Buying a Fixer Up Home
How to Make a Large Return on Investment by Buying a Fixer Up Home
By Mark J. Donovan
|Buying a fixer up home is a great investment, particularly
for the DIY homeowner who has the time and money to put into the home.
However, if you're not absolutely committed in investing the time and money
into the fixer up home, think twice before buying it. Selling a fixer up
home can be a difficult challenge. In some cases, you could have an
extremely hard time flipping a non fixed up home, and you may have to even
sell the home for a cheaper price than what you paid for it just to dump it.

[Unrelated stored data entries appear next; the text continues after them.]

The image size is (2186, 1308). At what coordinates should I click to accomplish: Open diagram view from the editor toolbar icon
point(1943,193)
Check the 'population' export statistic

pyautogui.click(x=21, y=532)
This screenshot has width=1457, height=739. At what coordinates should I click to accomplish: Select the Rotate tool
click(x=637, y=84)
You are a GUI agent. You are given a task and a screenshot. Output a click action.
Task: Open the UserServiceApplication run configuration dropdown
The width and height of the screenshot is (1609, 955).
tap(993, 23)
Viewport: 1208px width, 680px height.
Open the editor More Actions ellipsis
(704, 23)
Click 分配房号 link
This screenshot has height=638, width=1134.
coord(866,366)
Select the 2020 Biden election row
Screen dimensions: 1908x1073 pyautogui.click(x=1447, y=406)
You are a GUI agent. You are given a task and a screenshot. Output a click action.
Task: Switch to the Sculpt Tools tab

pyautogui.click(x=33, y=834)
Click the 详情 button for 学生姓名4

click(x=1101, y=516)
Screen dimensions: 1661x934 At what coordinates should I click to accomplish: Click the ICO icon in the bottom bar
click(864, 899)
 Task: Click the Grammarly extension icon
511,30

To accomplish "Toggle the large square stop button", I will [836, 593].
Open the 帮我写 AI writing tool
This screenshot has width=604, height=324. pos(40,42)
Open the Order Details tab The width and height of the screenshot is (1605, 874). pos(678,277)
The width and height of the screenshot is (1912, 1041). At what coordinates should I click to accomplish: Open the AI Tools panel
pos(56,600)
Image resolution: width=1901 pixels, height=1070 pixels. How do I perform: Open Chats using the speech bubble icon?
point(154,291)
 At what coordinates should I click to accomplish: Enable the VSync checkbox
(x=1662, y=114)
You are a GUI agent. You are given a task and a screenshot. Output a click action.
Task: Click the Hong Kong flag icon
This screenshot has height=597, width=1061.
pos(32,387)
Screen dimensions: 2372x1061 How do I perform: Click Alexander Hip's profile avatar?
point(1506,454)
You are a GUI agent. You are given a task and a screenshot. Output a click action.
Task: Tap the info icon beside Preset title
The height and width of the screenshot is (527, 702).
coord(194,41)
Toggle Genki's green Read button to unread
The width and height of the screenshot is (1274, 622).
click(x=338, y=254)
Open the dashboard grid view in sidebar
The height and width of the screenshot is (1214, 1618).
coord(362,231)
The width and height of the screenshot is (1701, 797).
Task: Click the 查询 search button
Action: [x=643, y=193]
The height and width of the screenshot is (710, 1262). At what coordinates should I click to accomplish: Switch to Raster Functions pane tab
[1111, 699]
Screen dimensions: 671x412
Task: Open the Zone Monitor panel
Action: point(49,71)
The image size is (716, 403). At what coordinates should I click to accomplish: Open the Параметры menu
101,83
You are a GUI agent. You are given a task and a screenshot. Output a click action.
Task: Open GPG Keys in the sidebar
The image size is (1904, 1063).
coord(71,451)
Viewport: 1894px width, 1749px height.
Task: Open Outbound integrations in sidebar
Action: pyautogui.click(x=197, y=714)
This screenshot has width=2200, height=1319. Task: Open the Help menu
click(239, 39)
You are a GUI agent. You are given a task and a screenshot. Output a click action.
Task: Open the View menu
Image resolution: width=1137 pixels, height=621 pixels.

Before buying a fixer up home make sure to have a home inspection. Also,
call in an experienced home remodeling contractor to look at the home before
buying it. The contractor can help find structural issues with the home that
the home inspector may not find. They can also give you a rough idea of what
the most problematic areas are of the fixer up home and how much it may cost to
repair and fix up the home to your satisfaction.
As I've just mentioned, structural issues
with the fixer up home should be your
chief concern. A crumbling foundation or
sagging floors could cost you many tens of
thousands of dollars to repair. Also, most
likely the fixer up home will need a
completely remodeled kitchen and
bathrooms. Understand up front that a
remodeled kitchen will set you back a
minimum of $15,000, and most likely much
more. Bathroom remodels can also cost you
up to several thousands of dollars or
more, depending upon the size of the
bathroom and the types of amenities you
want to see in the remodeled bathrooms.
If on the other hand the fixer up home
simply needs some TLC, such as a paint job and
various diy repairs, then the fixer up home
maybe a diamond in the rough. Rarely this is
the case, however, so you need to be fully
committed to the work and money ahead to
refurbish the home to something you actually
desire living in.
Time for Return on Investment on Fixer up Home
It's also important to keep in mind that it may take some time to recoup your
investment in fixing up a home. It really depends on two key factors: (1) the
state of the local real estate market when you attempt to sell the home and (2)
the amount of money you sunk into the home to restore it to a marketable
property. Suffice it to say the more money you put into the fixer up home, the
more difficult it may be to make a positive rate of return on your investment in
a reasonable timeframe. This is why it is so important that you don't buy a
money pit when looking into buying a fixer up home, and that you're truly
committed to being a DIY homeowner to make the many repairs and improvements to
the home yourself. If you subcontract all of the remodeling and repair work out
to various contractors, chances are it could take years to recoup your
investment in the fixer up home, unless your local real estate market
experiences a sudden boom.
So before buying a fixer up home, make sure you know what your buying and
have a plan, and estimated costs, in place before making the commitment. There's
a reason why fixer up homes are often listed in real estate magazines as a
"Handy Man's Dream". There's no truer words written so be cautious.